6 thoughts on “Communique Backing”

  1. Yes, scraps are all I can use, since they’re all I have. Many years ago I was involved in a quilting forum that bit the dust about the time Facebook took over the world (never had Facebook, never will) and some lovely quilters from the US sent me their leftover bits. I’ve also been given a few bits by Spanish friends, but women don’t sew here anymore, so finding cotton fabrics is hard. I’m starting to run short of good fabric, but we are now on a fixed income so I have to get very creative sometimes! A friend from church gave me some laces and ribbons for the attempt at a crazy quilt, which I may end up backing on chintz…not the best choice, but what I have. It’s nice to make something out of nothing…sometimes.

    1. I understand not having much money to work with, but not being able to find cottons just seems bizarre to me. I suppose I am pretty lucky to live in a place with so many sewing options.
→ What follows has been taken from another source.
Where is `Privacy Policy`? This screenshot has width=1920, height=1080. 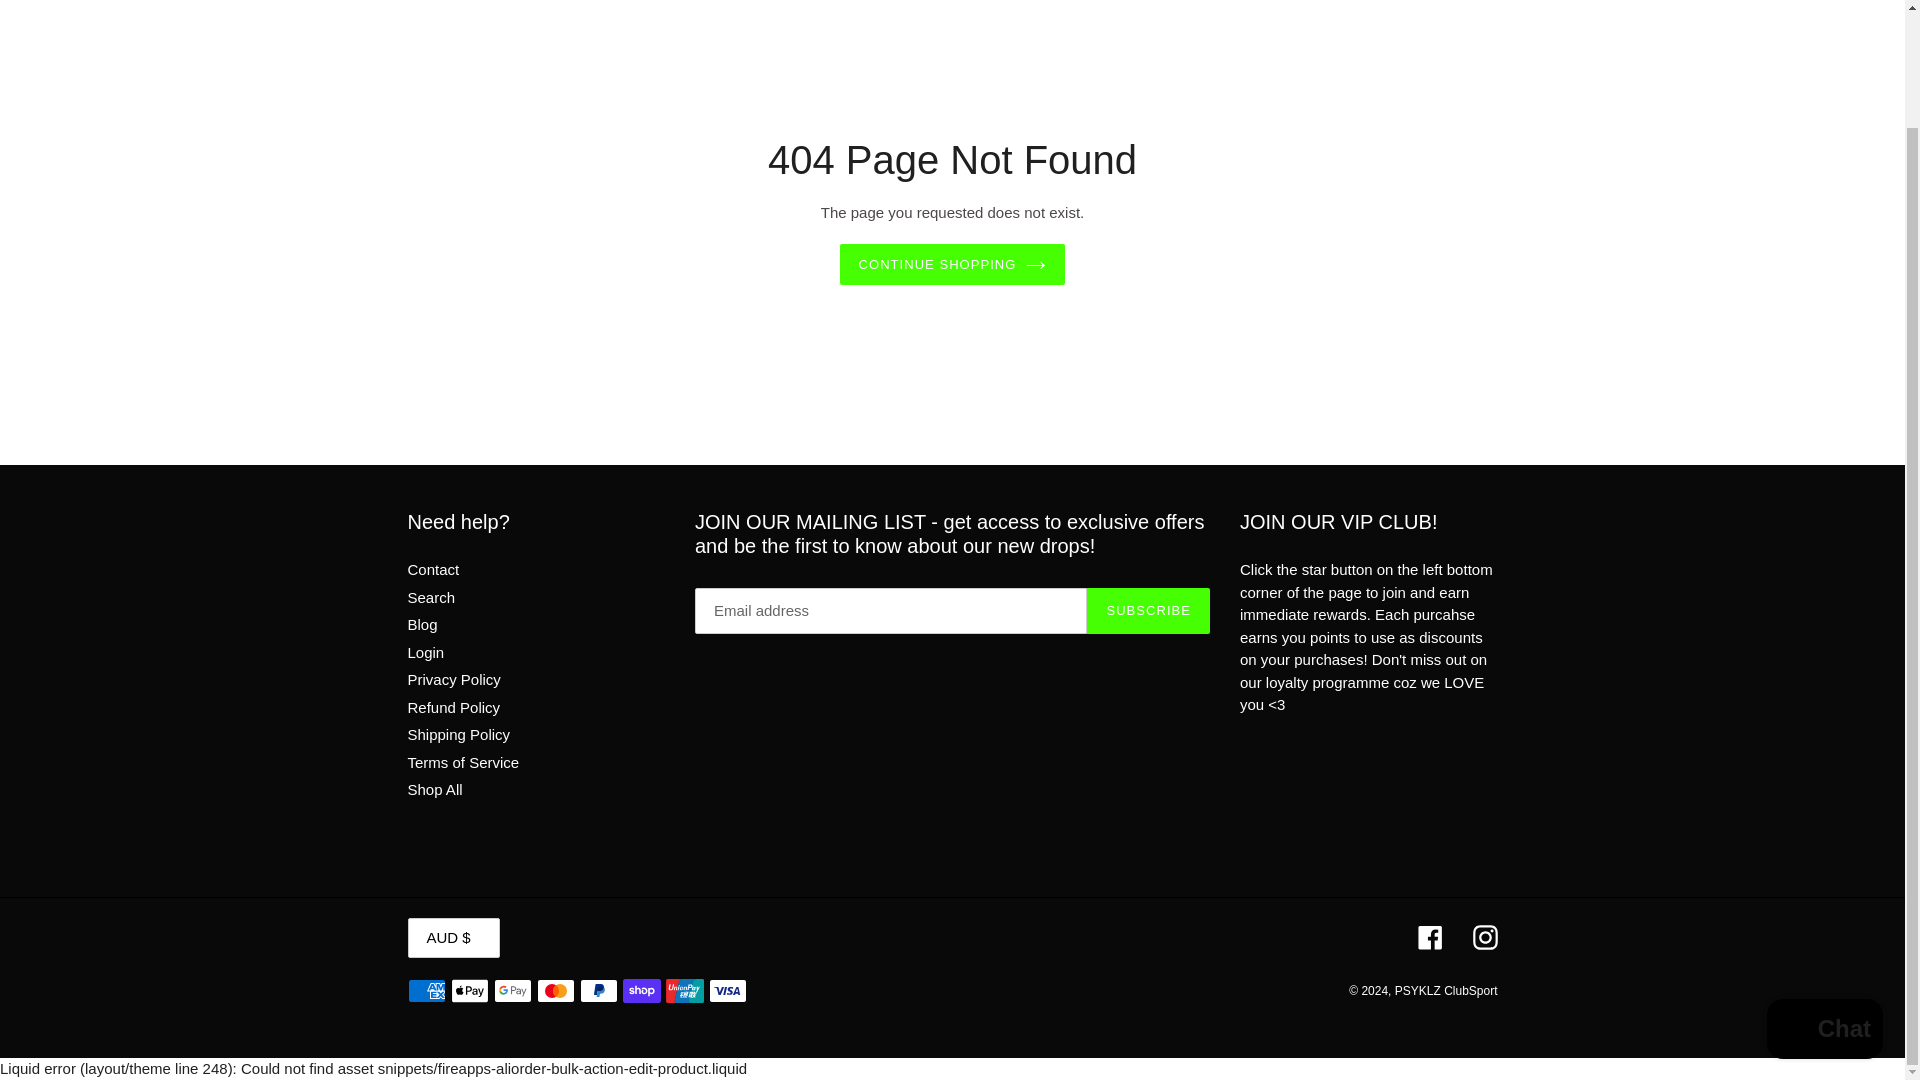
Privacy Policy is located at coordinates (454, 678).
      1. American women are still proud of their ability to save money and make their own, while in Europe, more expensive means it’s gotta be better, right? I’ve watched it happen over the last 30 years, as young women enter the workplace, they “don’t have time” to sew, knit, crochet etc. (ie, that’s old-timey stuff, strictly for grannies). The only fabrics that are easily available here (aside from curtain and upholstery material) are synthetics, fancy “party dress” fabrics (lamé, sequins and embroidered stuff, etc) or heavy woolens for winter suits and such. Quilting is high-fashion, expensive stuff here–fabric comes from the US and is very, very expensive. Or Japan–I love Japanese fabrics but at 6 Euros or more for a fat quarter, they stay in the shop window and I keep walking.